Dear Friends of The Puddle:
Please forgive me for not writing anything erudite, witty, scholarly, dumb, outright hilarious, literary, boring, stupid, witty (oh crap, I already said that...)..... umm, basically writing ANYTHING AT ALL.

Forgive me.
It’s just that I am supposed to be catching a flight in a matter of hours, for Christmas holidays, and I have been busy packing, cleaning up around here, listening to the B’52’s, occasionally necking with Jack, and stuff like that.
Now, the "catching" the flight is not what is causing angst, in my soul. I'm old hat, at that!
The cause of my angst is the weather report.

Supposed to be a severe snow storm, rolling into town at about the same exact MINUTE that my plane is supposed to leave at 6 a.m.
It is just unfair, that’s all I am trying to say.
Could it not have snowed real heavily like say......... umm.. yesterday perhaps?
The day before that?
What about that day? The day before yesterday. Was there something wrong with snowing at least ten or eleven feet of snow on THAT day, instead of THIS day?
The day that MY plane is supposed to calmly taxi out to runway XA-4-223.6 and just........ speed up like it does, lift its nose into the air in that nice little “FRIG GRAVITY” attitude it is so prone to adopt at such speeds?
This is what I want.
I want my plane to fly the hell out of here, right on schedule.
My mother is back home right now.... cooking her wee face off.

For me.
For me to EAT all that stuff. Tons of it.

I've seen her recipes.

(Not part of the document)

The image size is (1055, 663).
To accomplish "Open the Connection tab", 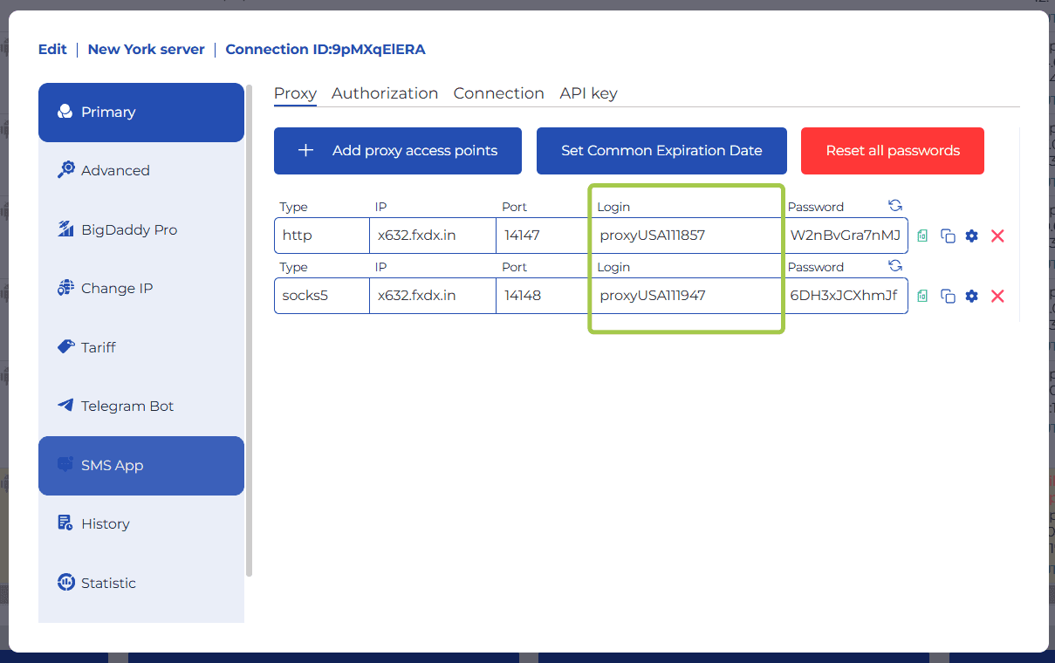I will (498, 93).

They actually have an asterisk beside many of the items, and when you look to the bottom of the page, it says "depends on how many actual TONS of this you intend to make today...."
It is already sitting there, this food [my stomach just rumbled] and for all I know, I am going to get two or three hours sleep here, call a cab and pay the guy at least $900.00 to drive me to the airport terminal where some dude or dude-ette at the checkout counter is going to look at me and say “Sorry. Lotsa snow. Gravity wins.”


GRAVITY SHMAVITY!
I’ve got Christmas food waiting for me, and I only have an alotted ten days to eat it!
Now let’s get this show on the road.

We can go to the moon.
We can make artificial hearts.
For the love of cabbage rolls, can we not invent an airplane that has a retractable shovel on the front of it, to push the snow out of the way as it takes off on time?

***************

3 comments:

Anonymous said...

Have a safe and delicious holiday!

Anonymous said...

Gravity is highly over-rated! I'll keep all appendages crossed that there is no delay that de-icer cannot cure and you can then have all the carrot juice, carrot souffle, carrots with butter, and carrots with baby peas that your heart desires-surely there are still some left! Have the loveliest, safest and best of holidays.

Cipriano said...

Thank you Patricia.
Cleo, thank you for crossing your appendages. Perhaps this was the cosmic power that helped in the astral-projection of the taxi!
It was absolutely amazing, how quickly this guy drove. I would have never believed such a thing possible, but he got ol' Rip Van Winkle here to the airport!